L AVANZAMENTO DEL PNRR A DICEMBRE 2022
Il caso Ciferri è il primo segnale di una rotazione di funzionari che, con il cambio di governo, andrà oltre i 40 istituzionalmente scelti dai politici. Il ruolo suo e degli altri capi di Unità di missione Pnrr in ciascuno dei ministeri non sono di vertice assoluto, dunque non dipendono dalla chiamata personale di un politico e non sono liquidabili per semplice volontà di questi.
Tanto più che il sistema di gestione (in burocratese, la «governance») del Piano è una delle riforme per legge sulla base delle quali l'Italia ha già ricevuto decine di miliardi da Bruxelles. Cacciare i vecchi manager del Pnrr e chiamarne di nuovi con un atto d'imperio equivarrebbe a mettere una soglia a cui si possono rifiutare i pagamenti per carta (come prevedeva sui Pos, fino quasi all'ultimo, la legge di bilancio): una controriforma del Pnrr, che avrebbe bloccato le erogazioni.
Salvini intanto si porta avanti a suo modo, isolando il funzionario che ha trovato al suo arrivo. Ma Raffaele Fitto, il ministro degli Affari europei responsabile del Piano, ha avviato un confronto con Bruxelles proprio per cambiare la «governance» (leggi: anche parte dei dirigenti) con una nuova norma e senza strappi. Non è in sé inconcepibile che i nuovi ministri vogliano persone di propria fiducia nei compiti più delicati del Pnrr.

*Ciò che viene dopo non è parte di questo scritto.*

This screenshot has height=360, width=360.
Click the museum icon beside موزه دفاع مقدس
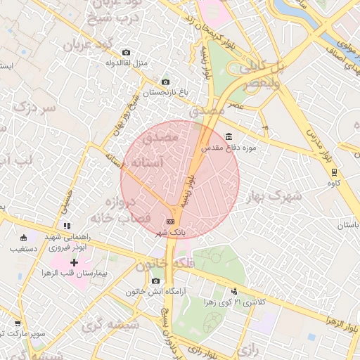[229, 136]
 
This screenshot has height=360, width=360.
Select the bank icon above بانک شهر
[170, 221]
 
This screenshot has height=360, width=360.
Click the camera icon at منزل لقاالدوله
[126, 53]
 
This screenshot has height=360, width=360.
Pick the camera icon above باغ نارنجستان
[165, 82]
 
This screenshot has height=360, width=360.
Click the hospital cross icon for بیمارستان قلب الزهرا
[75, 262]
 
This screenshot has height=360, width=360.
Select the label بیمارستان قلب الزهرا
[73, 272]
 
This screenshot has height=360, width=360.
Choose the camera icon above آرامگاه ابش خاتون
[155, 281]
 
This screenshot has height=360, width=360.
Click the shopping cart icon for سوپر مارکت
[18, 324]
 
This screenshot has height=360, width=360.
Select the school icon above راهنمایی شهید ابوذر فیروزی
[67, 226]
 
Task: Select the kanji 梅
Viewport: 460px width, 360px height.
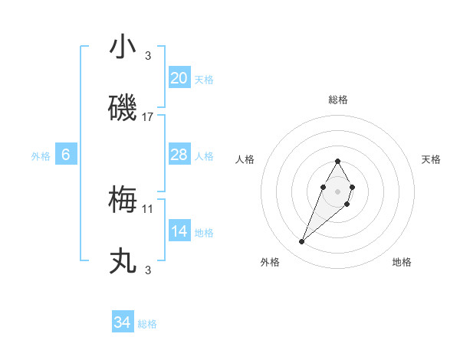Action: click(123, 200)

Fitto la settimana prossima chiederà a ciascuno dei colleghi un giudizio sulla propria unità di missione e le situazioni sono varie: alla Giustizia sembra esserci stabilità e continuità di rapporti; a quello che oggi è il dipartimento Innovazione tecnologica di Palazzo Chigi l'arrivo del sottosegretario Alessio Butti di Fratelli d'Italia, al posto dell'ex ministro Vittorio Colao, è stato seguito da una serie ripetuta di dimissioni di alto profilo nell'Unità di missione (budget nel Piano, 33 miliardi).

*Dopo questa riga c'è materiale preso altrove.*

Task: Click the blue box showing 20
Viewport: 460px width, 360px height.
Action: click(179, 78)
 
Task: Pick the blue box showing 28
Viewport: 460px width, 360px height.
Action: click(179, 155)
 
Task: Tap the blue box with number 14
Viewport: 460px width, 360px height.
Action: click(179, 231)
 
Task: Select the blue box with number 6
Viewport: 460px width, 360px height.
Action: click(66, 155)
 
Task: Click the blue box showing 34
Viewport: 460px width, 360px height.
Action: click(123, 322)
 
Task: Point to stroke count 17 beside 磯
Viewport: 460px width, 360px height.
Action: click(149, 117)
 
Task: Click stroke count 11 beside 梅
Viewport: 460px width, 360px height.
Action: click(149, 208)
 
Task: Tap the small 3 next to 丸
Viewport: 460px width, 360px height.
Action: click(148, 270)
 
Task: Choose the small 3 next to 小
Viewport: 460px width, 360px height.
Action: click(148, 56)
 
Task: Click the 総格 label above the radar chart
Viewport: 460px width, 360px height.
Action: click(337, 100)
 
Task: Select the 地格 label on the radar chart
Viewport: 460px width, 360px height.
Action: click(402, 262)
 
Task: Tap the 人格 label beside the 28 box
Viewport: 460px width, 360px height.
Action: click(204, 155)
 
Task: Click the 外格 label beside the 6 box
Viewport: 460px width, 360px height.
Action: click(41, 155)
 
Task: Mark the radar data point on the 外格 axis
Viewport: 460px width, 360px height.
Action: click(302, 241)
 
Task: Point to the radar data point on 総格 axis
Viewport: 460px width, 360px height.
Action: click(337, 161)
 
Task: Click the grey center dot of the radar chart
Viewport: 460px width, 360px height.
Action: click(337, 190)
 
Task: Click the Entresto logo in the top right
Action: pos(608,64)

Di certo Fitto confronterà i pareri dei ministri sui manager con i risultati di questi ultimi. Il ministro insiste a dire a tutti che la valutazione di ciascuno si farà sui risultati. Di certo qualunque forma di «spoils system» sulle strutture di gestione andrà coordinato con Bruxelles e inserita nel decreto su semplificazione e governo del Pnrr previsto nella seconda metà di questo mese.
Lì potrebbe esserci anche qualche sorpresa che riguarda la Ragioneria dello Stato, almeno nel Servizio centrale per il Pnrr: la parte dell'organismo del ministero dell'Economia che rendiconta la spesa dei quasi 200 miliardi di Bruxelles. Fitto si è convinto che quella costola della Ragioneria debba rispondere a lui, perché è lui ad avere la responsabilità per il Pnrr.
BIAGIO MAZZOTTA - RAGIONIERE GENERALE DELLO STATO
Per il ministro, quella struttura ha un ruolo essenziale in un progetto politico importante del governo. Ma Fitto opera da Palazzo Chigi e la Ragioneria, fortissima dei suoi poteri di far rispettare i vincoli costituzionali sul bilancio, è sempre stata parte della struttura del ministro dell'Economia.
Così il decreto di questo mese sulla «governance» del Pnrr potrebbe fare un passo già sognato a suo tempo dai sottosegretari alla Presidenza Gianni Letta (sotto Silvio Berlusconi) e Antonio Catricalà (sotto Matteo Renzi): portare almeno un po' della Ragioneria a Palazzo Chigi, toglierla all'Economia. Renderla un corpo meno alieno dal leader che, a turno, vola nei volubili sondaggi italiani.